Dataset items
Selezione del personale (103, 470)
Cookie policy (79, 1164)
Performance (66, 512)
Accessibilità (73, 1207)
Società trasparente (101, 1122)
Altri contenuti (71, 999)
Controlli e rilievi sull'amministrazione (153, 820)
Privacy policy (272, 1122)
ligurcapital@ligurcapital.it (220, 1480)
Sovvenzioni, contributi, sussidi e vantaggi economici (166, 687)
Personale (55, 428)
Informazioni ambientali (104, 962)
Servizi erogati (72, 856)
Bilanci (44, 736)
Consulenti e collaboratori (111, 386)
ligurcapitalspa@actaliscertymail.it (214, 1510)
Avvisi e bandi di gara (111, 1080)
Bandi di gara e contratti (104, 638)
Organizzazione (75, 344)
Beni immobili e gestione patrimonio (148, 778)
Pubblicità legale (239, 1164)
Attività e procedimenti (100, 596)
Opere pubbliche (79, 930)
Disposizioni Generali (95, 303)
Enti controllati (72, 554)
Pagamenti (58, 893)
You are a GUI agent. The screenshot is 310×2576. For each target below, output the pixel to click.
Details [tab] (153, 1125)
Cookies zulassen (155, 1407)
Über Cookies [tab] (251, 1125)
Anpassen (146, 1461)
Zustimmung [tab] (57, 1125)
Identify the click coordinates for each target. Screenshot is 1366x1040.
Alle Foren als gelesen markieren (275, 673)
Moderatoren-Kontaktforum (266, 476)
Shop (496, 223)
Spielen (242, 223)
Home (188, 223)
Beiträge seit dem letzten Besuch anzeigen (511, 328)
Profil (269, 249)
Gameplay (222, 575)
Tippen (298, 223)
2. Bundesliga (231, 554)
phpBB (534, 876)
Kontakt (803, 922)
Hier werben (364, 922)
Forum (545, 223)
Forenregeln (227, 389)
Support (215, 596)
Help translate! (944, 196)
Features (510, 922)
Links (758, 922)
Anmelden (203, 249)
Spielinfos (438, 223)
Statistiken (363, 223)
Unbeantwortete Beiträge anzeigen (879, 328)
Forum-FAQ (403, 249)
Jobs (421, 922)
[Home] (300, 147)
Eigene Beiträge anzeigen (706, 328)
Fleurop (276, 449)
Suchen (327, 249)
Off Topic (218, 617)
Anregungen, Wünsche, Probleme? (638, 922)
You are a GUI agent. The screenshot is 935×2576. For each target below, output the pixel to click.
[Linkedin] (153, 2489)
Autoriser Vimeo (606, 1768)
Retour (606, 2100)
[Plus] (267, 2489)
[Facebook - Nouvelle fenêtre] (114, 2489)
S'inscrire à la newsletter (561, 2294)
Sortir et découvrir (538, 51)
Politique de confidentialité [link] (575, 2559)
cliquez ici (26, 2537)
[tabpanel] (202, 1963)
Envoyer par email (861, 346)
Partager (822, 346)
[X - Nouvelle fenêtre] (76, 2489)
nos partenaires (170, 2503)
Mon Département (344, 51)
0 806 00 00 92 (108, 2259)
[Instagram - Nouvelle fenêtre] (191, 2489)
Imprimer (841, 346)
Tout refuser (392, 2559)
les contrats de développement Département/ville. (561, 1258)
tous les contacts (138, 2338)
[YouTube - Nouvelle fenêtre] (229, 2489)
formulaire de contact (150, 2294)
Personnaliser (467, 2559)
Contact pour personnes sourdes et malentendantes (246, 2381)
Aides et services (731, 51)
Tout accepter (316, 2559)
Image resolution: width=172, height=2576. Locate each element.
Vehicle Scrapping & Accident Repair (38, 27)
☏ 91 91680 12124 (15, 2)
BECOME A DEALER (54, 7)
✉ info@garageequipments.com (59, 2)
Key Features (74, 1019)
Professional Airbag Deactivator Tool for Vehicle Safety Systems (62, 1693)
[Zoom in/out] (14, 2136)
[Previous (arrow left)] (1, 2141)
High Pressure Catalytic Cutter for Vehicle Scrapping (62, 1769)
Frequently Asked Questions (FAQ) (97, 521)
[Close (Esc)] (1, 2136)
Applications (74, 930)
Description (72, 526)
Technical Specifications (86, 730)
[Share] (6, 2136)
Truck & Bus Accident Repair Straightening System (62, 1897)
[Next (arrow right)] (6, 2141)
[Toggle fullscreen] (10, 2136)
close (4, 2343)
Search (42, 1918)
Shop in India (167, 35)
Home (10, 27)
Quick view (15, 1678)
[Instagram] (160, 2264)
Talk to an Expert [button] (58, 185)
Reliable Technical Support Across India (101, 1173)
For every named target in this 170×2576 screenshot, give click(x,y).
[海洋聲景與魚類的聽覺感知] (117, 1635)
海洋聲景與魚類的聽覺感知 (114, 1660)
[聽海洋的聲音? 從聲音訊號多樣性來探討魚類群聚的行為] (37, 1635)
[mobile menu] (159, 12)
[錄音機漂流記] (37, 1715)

Problem statement:
Please make an exact copy of the lines above from the line with "2. Bundesliga (231, 554)" through the line with "12124 (15, 2)", both ends included.

Solution to this exercise:
2. Bundesliga (231, 554)
phpBB (534, 876)
Kontakt (803, 922)
Hier werben (364, 922)
Forum (545, 223)
Forenregeln (227, 389)
Support (215, 596)
Help translate! (944, 196)
Features (510, 922)
Links (758, 922)
Anmelden (203, 249)
Spielinfos (438, 223)
Statistiken (363, 223)
Unbeantwortete Beiträge anzeigen (879, 328)
Forum-FAQ (403, 249)
Jobs (421, 922)
[Home] (300, 147)
Eigene Beiträge anzeigen (706, 328)
Fleurop (276, 449)
Suchen (327, 249)
Off Topic (218, 617)
Anregungen, Wünsche, Probleme? (638, 922)
You are a GUI agent. The screenshot is 935×2576. For each target below, output the pixel to click.
[Linkedin] (153, 2489)
Autoriser Vimeo (606, 1768)
Retour (606, 2100)
[Plus] (267, 2489)
[Facebook - Nouvelle fenêtre] (114, 2489)
S'inscrire à la newsletter (561, 2294)
Sortir et découvrir (538, 51)
Politique de confidentialité [link] (575, 2559)
cliquez ici (26, 2537)
[tabpanel] (202, 1963)
Envoyer par email (861, 346)
Partager (822, 346)
[X - Nouvelle fenêtre] (76, 2489)
nos partenaires (170, 2503)
Mon Département (344, 51)
0 806 00 00 92 (108, 2259)
[Instagram - Nouvelle fenêtre] (191, 2489)
Imprimer (841, 346)
Tout refuser (392, 2559)
les contrats de développement Département/ville. (561, 1258)
tous les contacts (138, 2338)
[YouTube - Nouvelle fenêtre] (229, 2489)
formulaire de contact (150, 2294)
Personnaliser (467, 2559)
Contact pour personnes sourdes et malentendantes (246, 2381)
Aides et services (731, 51)
Tout accepter (316, 2559)
Image resolution: width=172, height=2576. Locate each element.
Vehicle Scrapping & Accident Repair (38, 27)
☏ 91 91680 12124 (15, 2)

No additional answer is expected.